Stated exercise: Rewrite everything from the line containing "Joining The Dots (104, 539)" down to the line containing "Chott el Jerid (571, 812)" as a numbered list, leaving out any blank lines.

#####

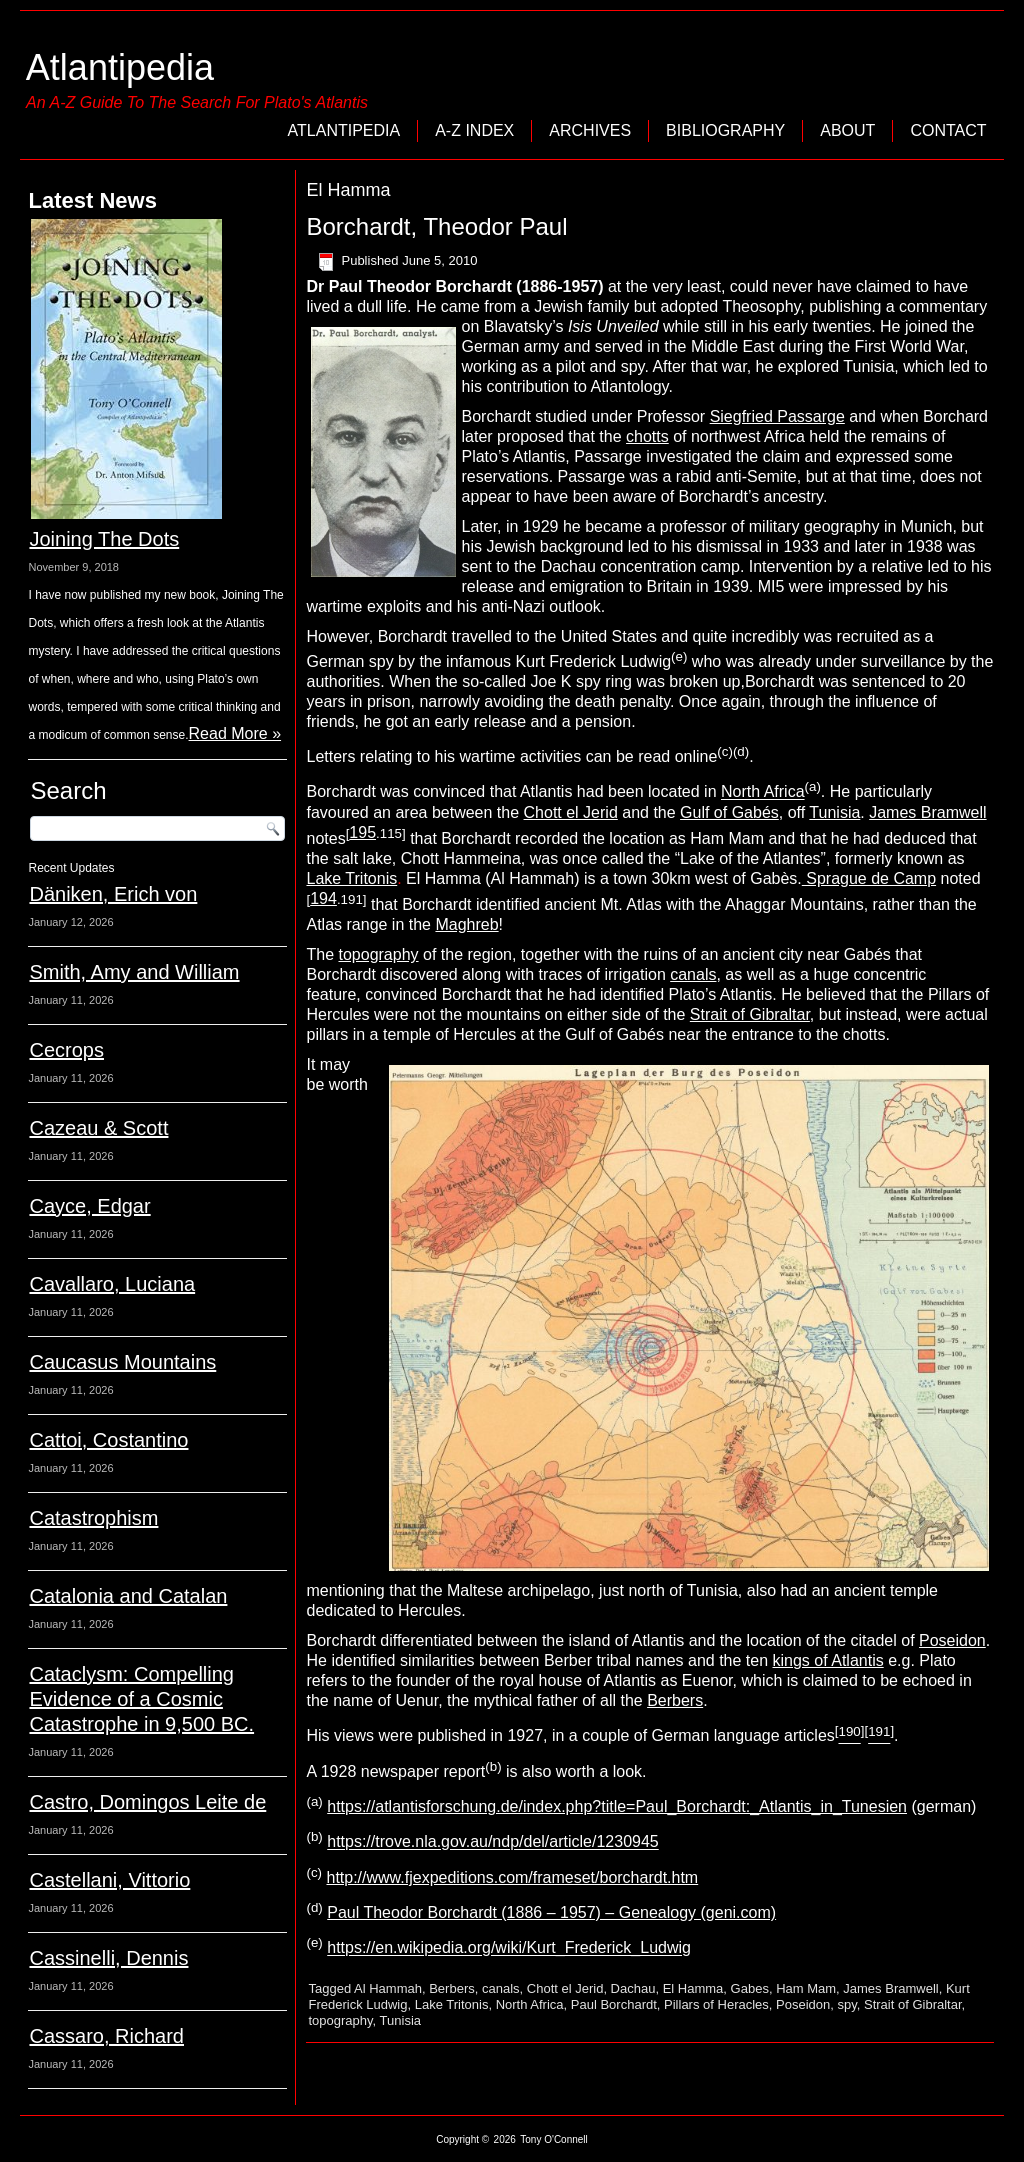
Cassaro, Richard (106, 2036)
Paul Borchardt (614, 2004)
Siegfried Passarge (777, 416)
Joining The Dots (104, 539)
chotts (647, 436)
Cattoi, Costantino (108, 1440)
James (895, 812)
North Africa (763, 792)
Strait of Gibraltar (750, 1014)
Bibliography (725, 130)
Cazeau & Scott (98, 1128)
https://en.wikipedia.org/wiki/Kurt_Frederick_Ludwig (509, 1948)
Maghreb (466, 924)
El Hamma (693, 1988)
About (847, 130)
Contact (948, 130)
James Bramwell (890, 1988)
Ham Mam (806, 1988)
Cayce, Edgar (89, 1206)
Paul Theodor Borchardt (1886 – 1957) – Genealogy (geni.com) (551, 1912)
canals (693, 974)
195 (362, 832)
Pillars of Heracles (716, 2004)
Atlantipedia (120, 67)
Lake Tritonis (351, 878)
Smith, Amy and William (134, 972)
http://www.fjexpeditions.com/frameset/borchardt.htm (512, 1877)
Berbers (675, 1700)
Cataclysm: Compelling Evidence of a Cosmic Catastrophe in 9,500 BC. (141, 1699)
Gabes (750, 1988)
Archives (590, 130)
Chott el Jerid (571, 812)
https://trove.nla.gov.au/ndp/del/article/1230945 (492, 1842)
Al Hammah (388, 1988)
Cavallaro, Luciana (112, 1284)
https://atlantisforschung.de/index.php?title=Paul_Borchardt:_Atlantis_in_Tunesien (617, 1806)
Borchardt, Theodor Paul (436, 226)
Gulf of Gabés (729, 812)
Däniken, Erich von (113, 894)
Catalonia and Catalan (128, 1596)
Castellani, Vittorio (109, 1880)
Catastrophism (93, 1518)
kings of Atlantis (828, 1660)
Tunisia (834, 812)
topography (379, 954)
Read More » (235, 733)
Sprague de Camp (869, 878)
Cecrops (66, 1050)
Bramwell (954, 812)
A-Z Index (474, 130)
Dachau (633, 1988)
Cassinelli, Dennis (108, 1958)
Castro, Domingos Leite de (147, 1802)
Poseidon (952, 1640)
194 (323, 898)
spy (847, 2004)
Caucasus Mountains (122, 1362)
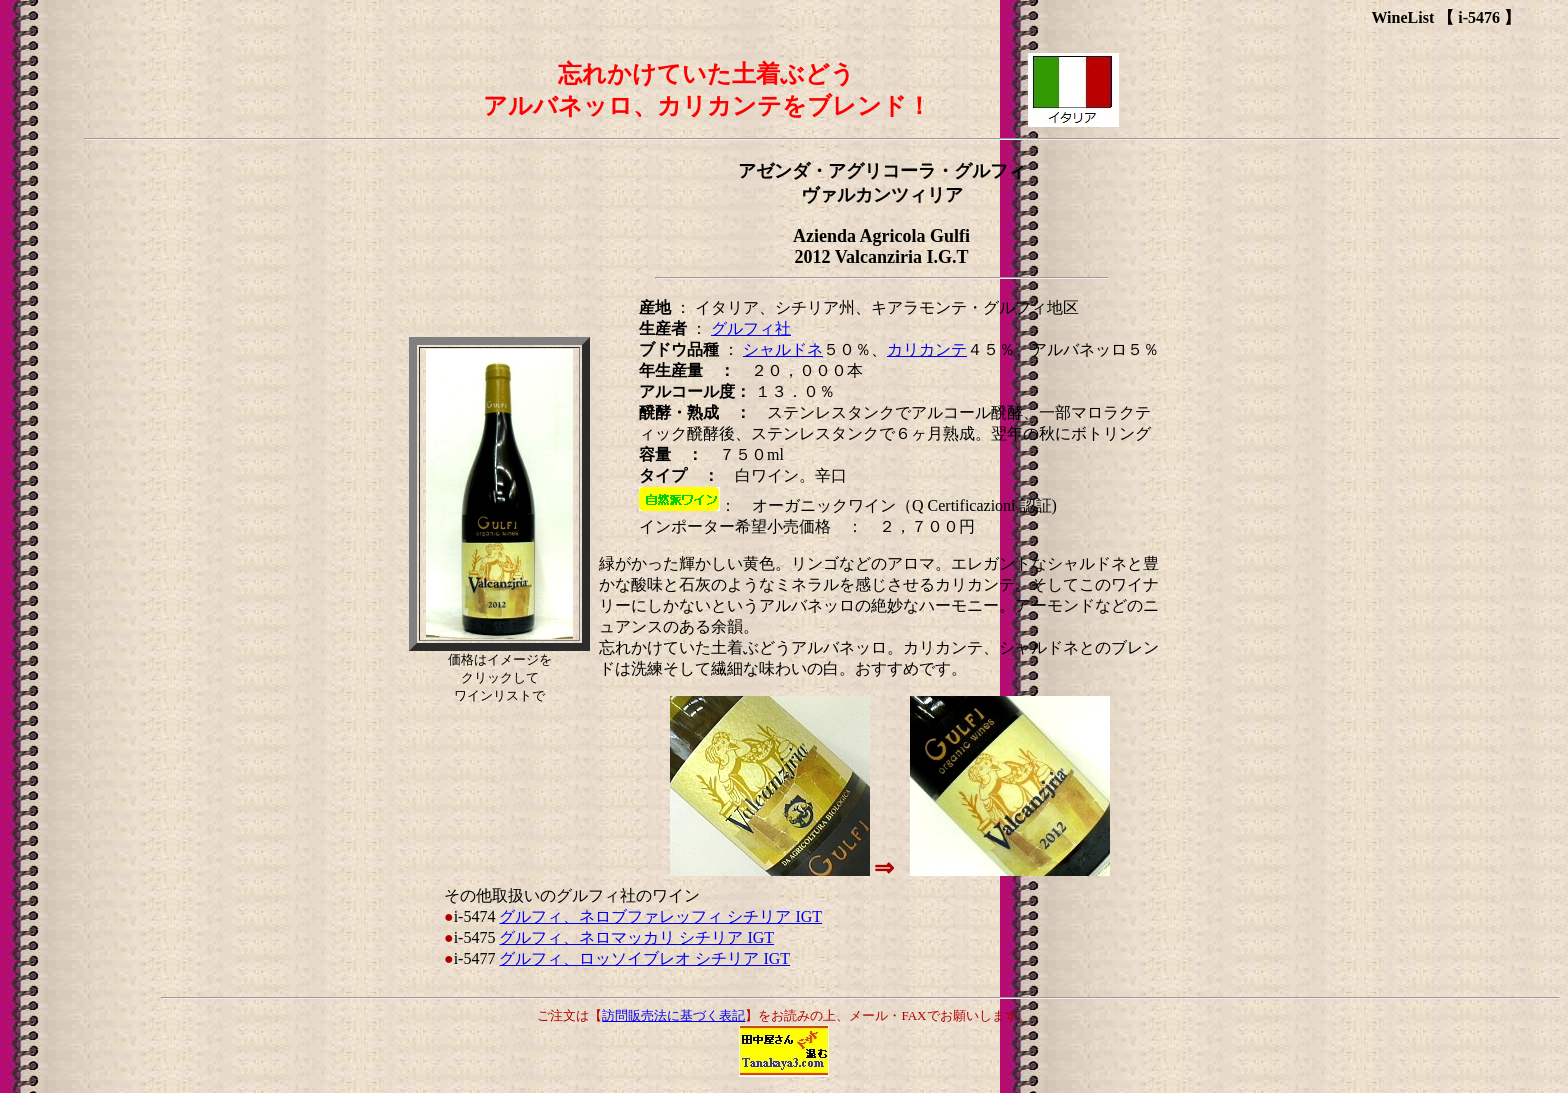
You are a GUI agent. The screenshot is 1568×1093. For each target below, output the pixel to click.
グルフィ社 (751, 328)
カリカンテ (927, 349)
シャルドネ (783, 349)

#####

Task result:
1. Joining The Dots (104, 539)
2. chotts (647, 436)
3. Cattoi, Costantino (108, 1440)
4. James (895, 812)
5. North Africa (763, 792)
6. Strait of Gibraltar (750, 1014)
7. Bibliography (725, 130)
8. Cazeau & Scott (98, 1128)
9. https://en.wikipedia.org/wiki/Kurt_Frederick_Ludwig (509, 1948)
10. Maghreb (466, 924)
11. El Hamma (693, 1988)
12. About (847, 130)
13. Contact (948, 130)
14. James Bramwell (890, 1988)
15. Ham Mam (806, 1988)
16. Cayce, Edgar (89, 1206)
17. Paul Theodor Borchardt (1886 – 1957) – Genealogy (geni.com) (551, 1912)
18. canals (693, 974)
19. 195 (362, 832)
20. Pillars of Heracles (716, 2004)
21. Atlantipedia (120, 67)
22. Lake Tritonis (351, 878)
23. Smith, Amy and William (134, 972)
24. http://www.fjexpeditions.com/frameset/borchardt.htm (512, 1877)
25. Berbers (675, 1700)
26. Cataclysm: Compelling Evidence of a Cosmic Catastrophe in 9,500 BC. (141, 1699)
27. Gabes (750, 1988)
28. Archives (590, 130)
29. Chott el Jerid (571, 812)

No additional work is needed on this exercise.